寒い日に揚げたてのコロッケを食べると幸せな気分になりますね。ベーシックなジャガイモだけでなく野菜コロッケ、カレーコロッケ、クリームコロッケなど色んな種類があります。
さてこのコロッケ、フランスのある料理をヒントに明治時代ごろに生まれました。
そのフランスの料理の名前は「クロケット」。フランス語では「croquette」 クロケットゥと書きます。コロッケに似たカリカリした揚げ物で、中身はじゃがいもや肉、魚、野菜などさまざまです。一般的にベシャメルソースと混ぜて作られているのでクリームコロッケのようななめらかな食感が楽します。
では「croquette」 クロケットゥという名前にはどんな意味があるのでしょうか?
「croquette」 クロケットゥは croquer クロケという動詞に「~ette」エットゥという小さいものを表す接尾辞をつけたものです。croquer クロケは「カリカリと音を立ててかじる」という意味の動詞なので「小さいカリカリしたやつ」というイメージでしょうか。
ただコロッケ発祥の国なのにフランス本土の料理は意外と揚げ物は少ないです。(実はこのcroquette クロケットゥも油で揚げるよりオーブンで調理されることが多いそうです。)

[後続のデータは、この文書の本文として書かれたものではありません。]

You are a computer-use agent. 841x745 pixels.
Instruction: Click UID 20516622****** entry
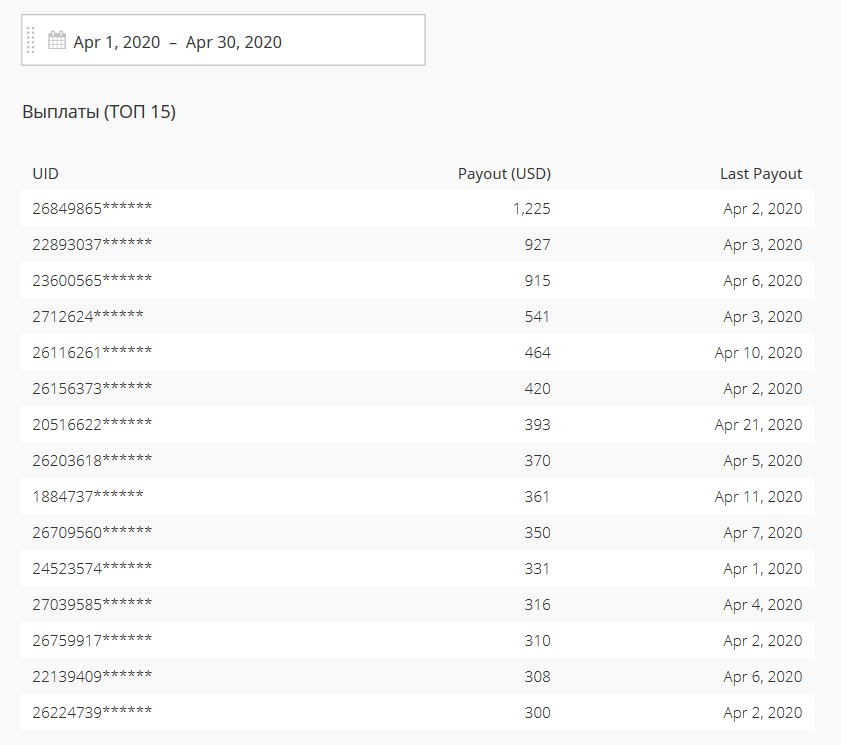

日本は天ぷらやトンカツ、フライなど揚げ物がいっぱいあるのに対して、フランスの揚げ物はあまり思いうかびません。強いて言うなら「frite」フリットゥ「フライドポテト」ですがフランス料理かと言われるとうーん…しっくりこないかな。フライドポテトの起源はベルギーと言われていますし。
とはいえフランスにはカリカリ好きな人がたくさんいるイメージです。
フランスパンはカリカリした食感が人気ですし、クロワッサンみたいな菓子パンもパイ生地っぽいサクサク食感が好まれています。
「croquant」クロカン
では他にも動詞「croquer」 クロケに関係する食べ物はあるのでしょうか?
「カリカリした」という意味の形容詞はcroquant クロカン(女性形はcroquante クロカントゥ)と言います。
「croquer」クロケの現在分詞形と同じ形です。
この「croquant」を男性名詞として扱うと「croquant」クロカンというお菓子を表します。アーモンドとキャラメルを使ったカリカリしたお菓子です。

「croquembouche」クロカンブシュ
他にもクロカンブッシュというスイーツを聞いたことがあるかと思います。
小さなシュークリームを飴などで固めてたくさん積み上げたお菓子でフランス語だと「croquembouche」クロカンブシュと書きます。一般的にパーティーやお祝い事のときに食べられるお菓子です。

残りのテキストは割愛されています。